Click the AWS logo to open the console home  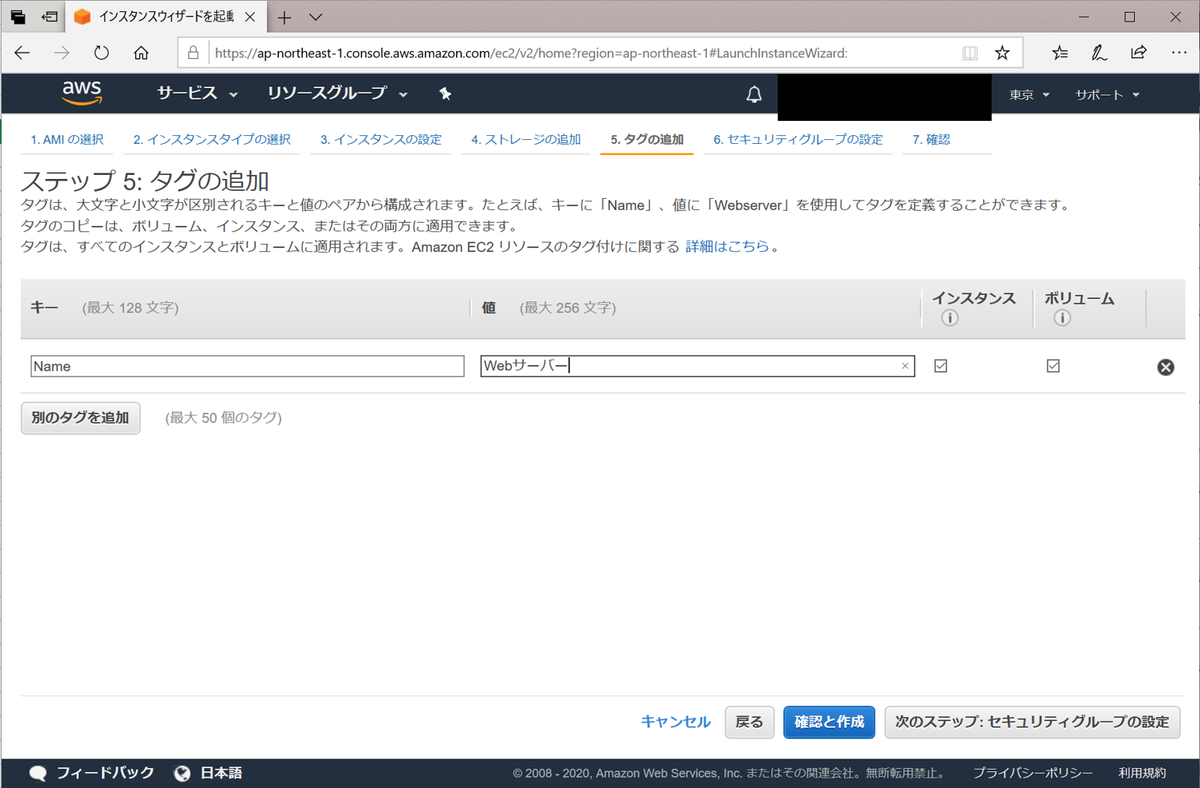point(80,93)
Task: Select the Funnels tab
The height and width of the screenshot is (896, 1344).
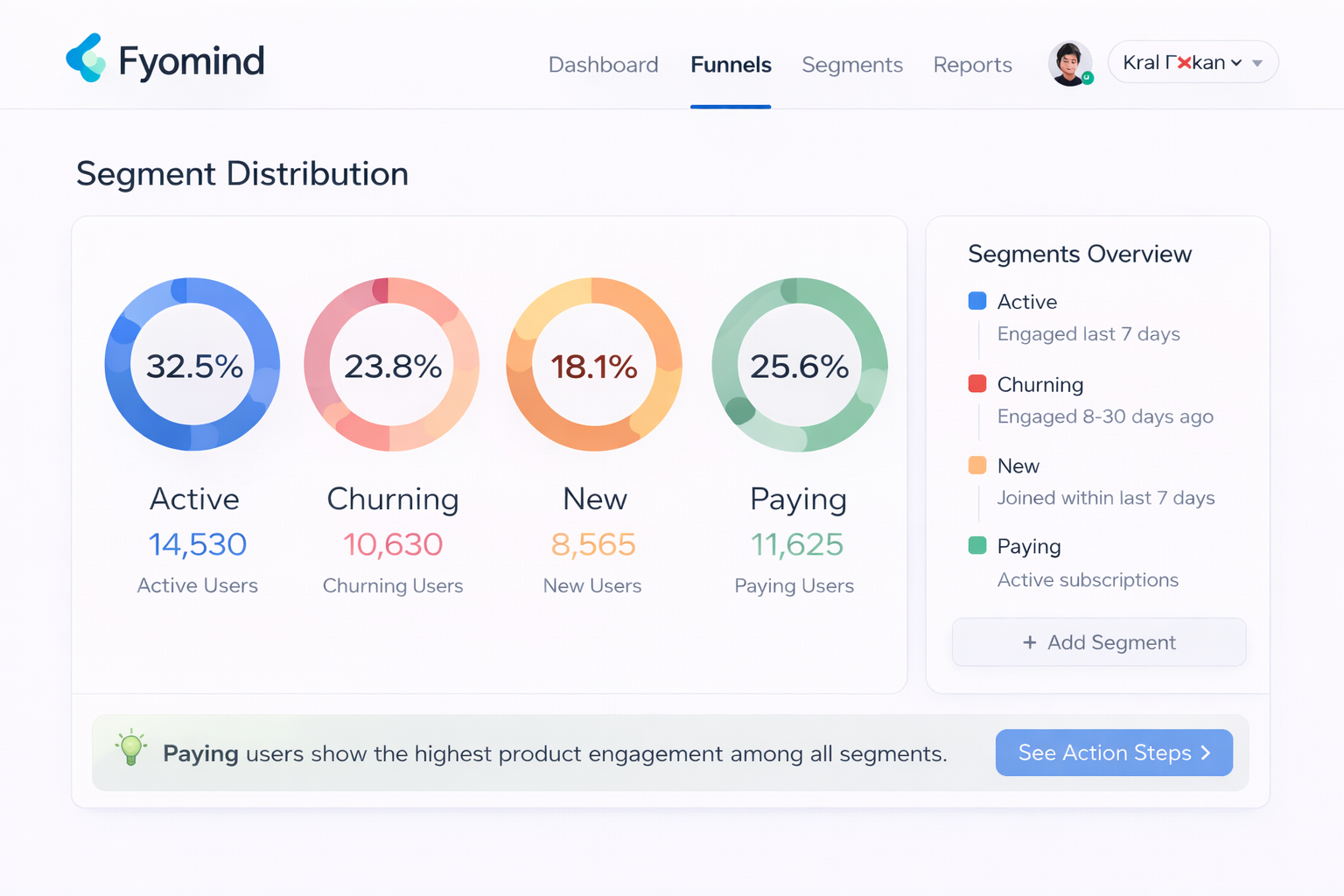Action: 731,65
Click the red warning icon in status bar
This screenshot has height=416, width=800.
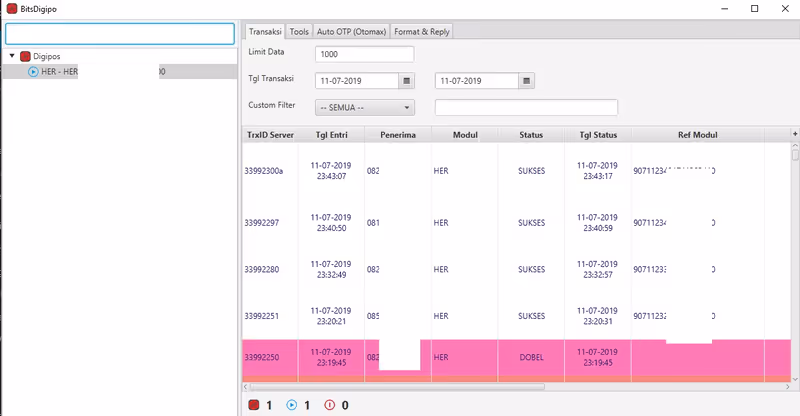tap(331, 405)
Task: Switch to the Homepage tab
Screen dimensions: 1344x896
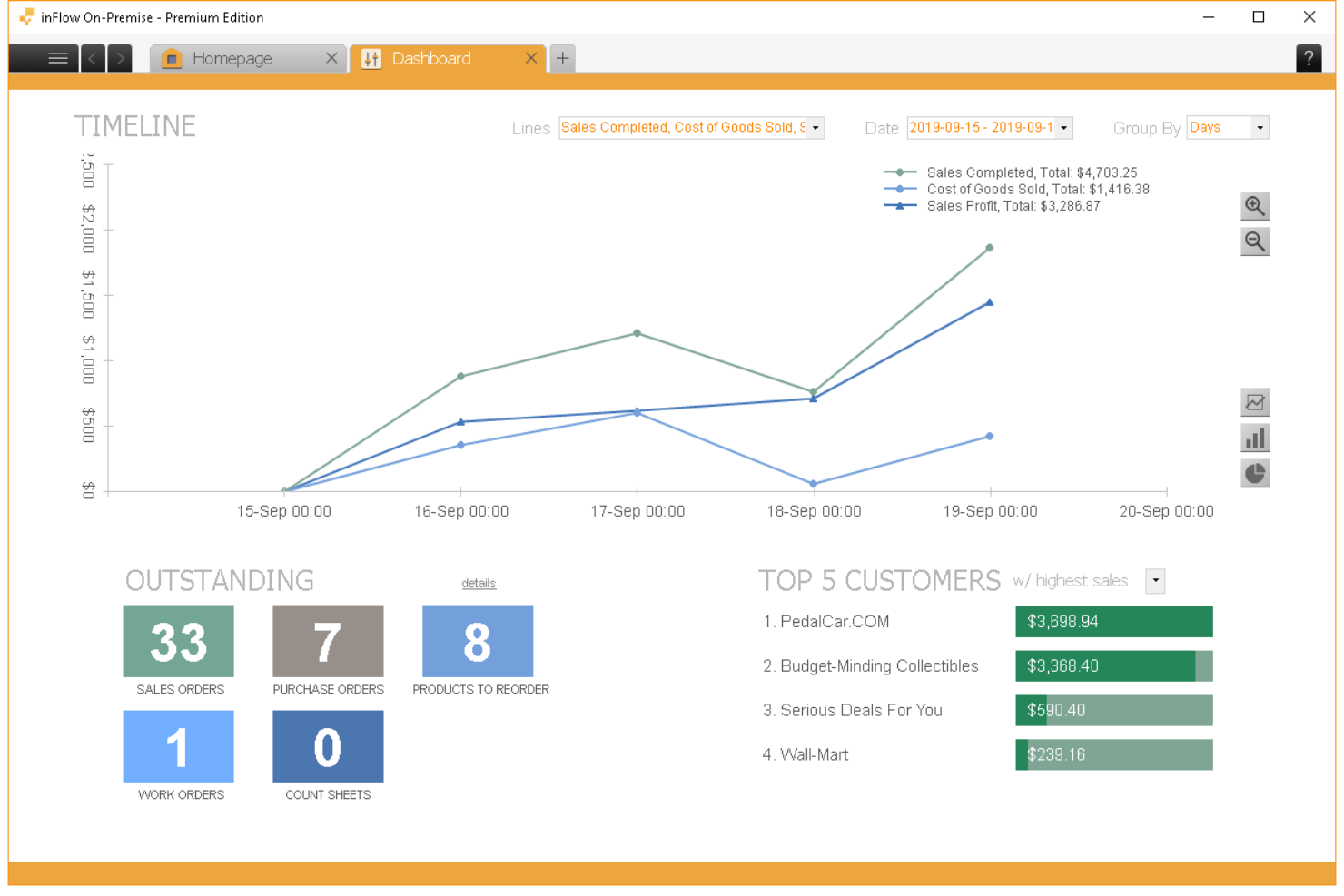Action: [232, 58]

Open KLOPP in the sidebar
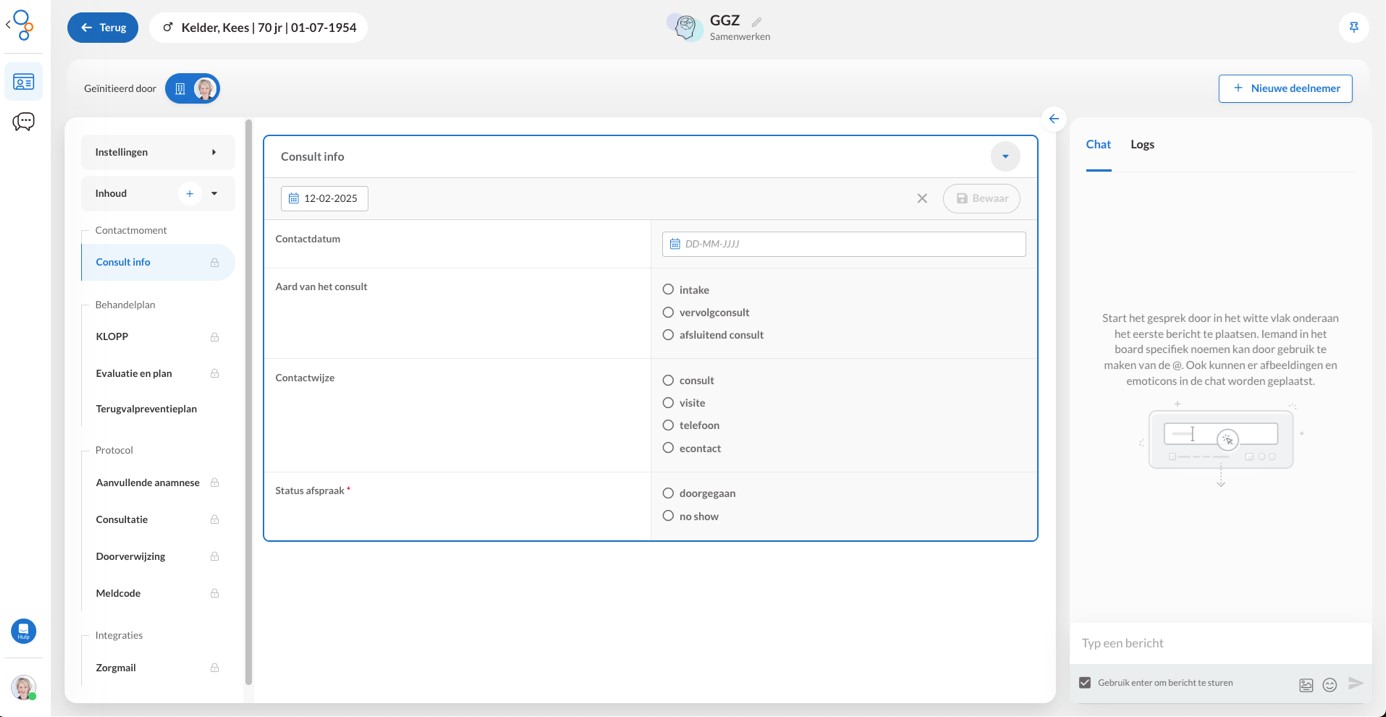pos(112,337)
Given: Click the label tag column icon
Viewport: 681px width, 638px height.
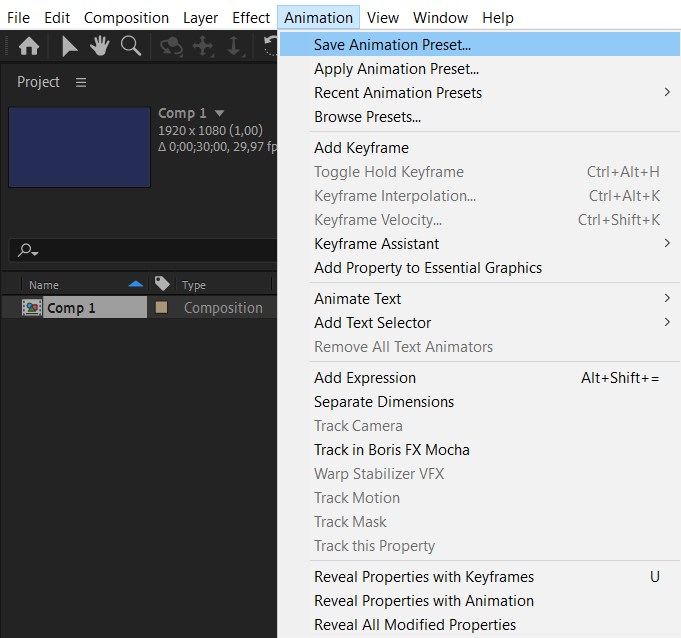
★ ★ ★ ★
**What you have to do:**
Nothing but the lines from the one containing "Open KLOPP in the sidebar" through the end of the entries should be written out, exactly and without pictures.

**Answer:**
Open KLOPP in the sidebar
pos(112,337)
Given: Click the label tag column icon
Viewport: 681px width, 638px height.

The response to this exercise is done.